Food waste is high on the list of priorities for most retailers across the UK as they search for cost savings which meet CSR policies.
With landfill bans all but ruled out by UK government the focus will shift to helping producers develop and manufacture food & packaging products that lengthen shelf life, and reduce the amount of food thrown away each year.
Several companies operating in the food and drink sector are already developing a range of nanomaterials with the promise of altering taste, but there is scope for the technology to be used to refine packaging and introduce anti-bacterial materials into a product which lengthen its shelf-life.
However, this approach does not come without risk as the current lack of regulation leaves the industry open to a backlash similar to the one seen with GM foods. Consumable GM products were made available well in advance of any regulatory mechanism coming into force (the EU’s GM Food and Feed Regulation didn’t come into force until 2004, eight years after the first GM product, FlavrSavr, was sold in the UK).
Controversial research and a wide-spread negative media perception condemned GM foods to the side-lines in the late 1990s. Contrary to huge amounts of subsequent scientific study, the public is still weary of ill-, and potentially unfairly, labelled ‘frankenfoods’.
Companies using or hoping to use nanotechnology need to walk before they run; they need to publicly research the technology and support regulation in order for people to trust their products.

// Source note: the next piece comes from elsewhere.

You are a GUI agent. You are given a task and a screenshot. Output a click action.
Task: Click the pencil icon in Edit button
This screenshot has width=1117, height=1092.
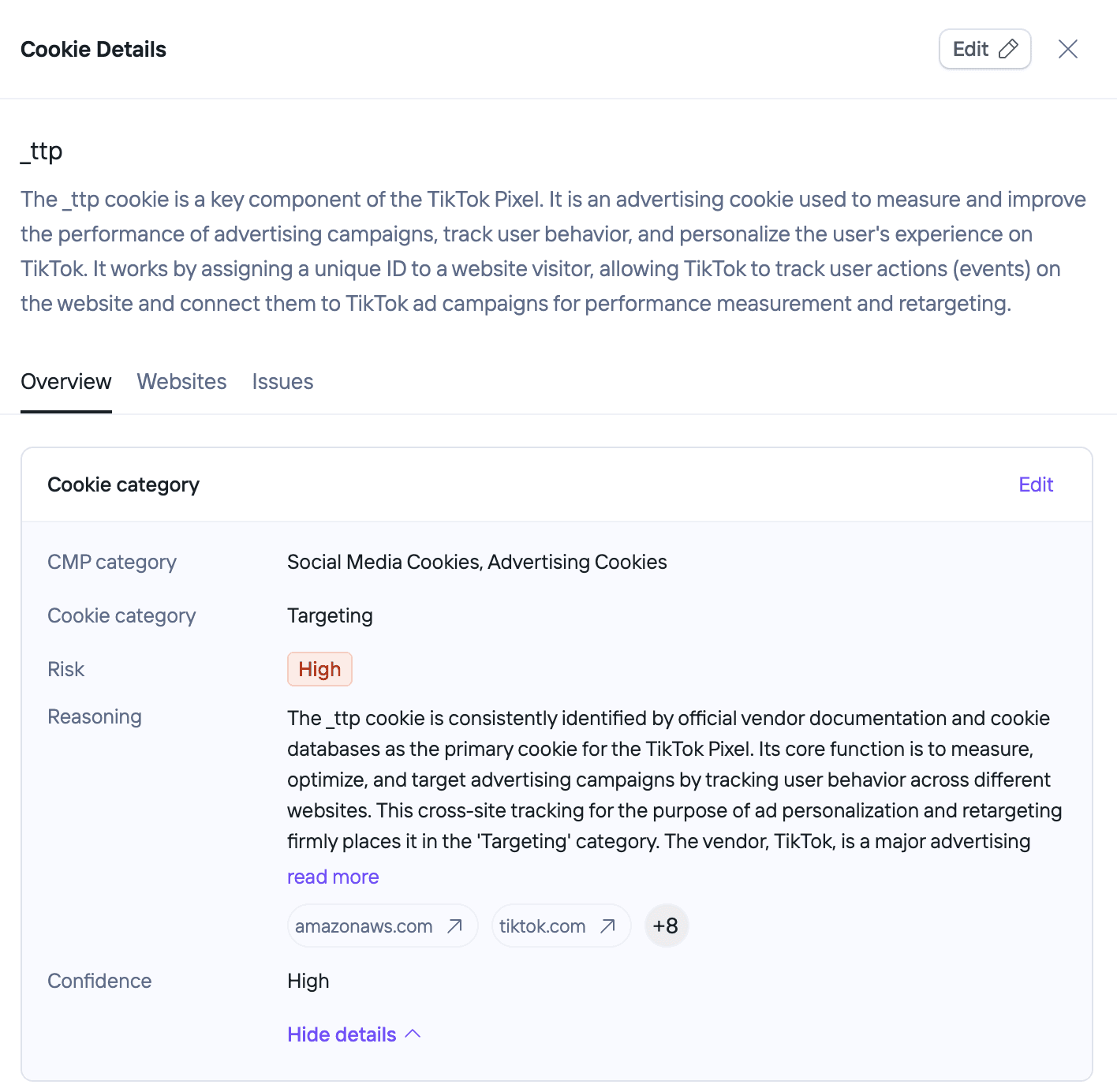click(1008, 49)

So what is Nanotechnology?
The Royal Society has defined nanomaterials as having one dimension less than 100 nanometres (nm) or 0.1 micrometres; nanotechnology then is the fabrication of these materials. The scale of a nanomaterial makes it easier for it to pass through biological barriers without triggering the immune system - this is why there are concerns about safety when nanomaterials are added to food.
A report published by the House of Lords Science and Technology Committee (Nanotechnologies and Food) explored potential health and safety concerns relating to the technology. The report suggested that nanomaterials are small enough when consumed to avoid digestion and pass into the blood, giving them potential access to all areas of the body. It also put forward that inorganic materials, if used, may be insoluble and could accumulate causing damage to organs.
In a very lateral sense, nanomaterials are already part of the food growing and manufacturing process as the characteristics of many products are determined by nanometre-sized components. However, recent developments in the technology are leading the way for manufactured nanomaterials to be added to food and drinks products and their packaging.
Is its use being regulated?
Clay nanocomposites are already being used to provide gas barriers in bottles, cartons and packaging films to prolong shelf-life and there is some regulation in place to monitor such uses.
In theory, whenever nontechnology is used to develop a novel food or process, it would require approval in accordance with the EU’s Novel Food Regulation to ensure products are safe for human consumption and correctly labelled.
In the UK, a regulatory review in August 2008 by the Food Standards Agency (FSA) concluded that toxicology levels should be continually monitored in food and drink products that use nanotechnology. The FSA is also obliged to assess the food safety implications of nanotechnology use if a company wants to market a product that contains nanomaterials.
This approach from the FSA seems a little underwhelming when we consider the response to GM foods, where the regulation and research was similarly lacking before the products were made available for consumption. This isn’t to say that nanometerials are unsafe; merely that certainty is required before the technology is allowed to be rolled out for widespread use in the food and drink industry.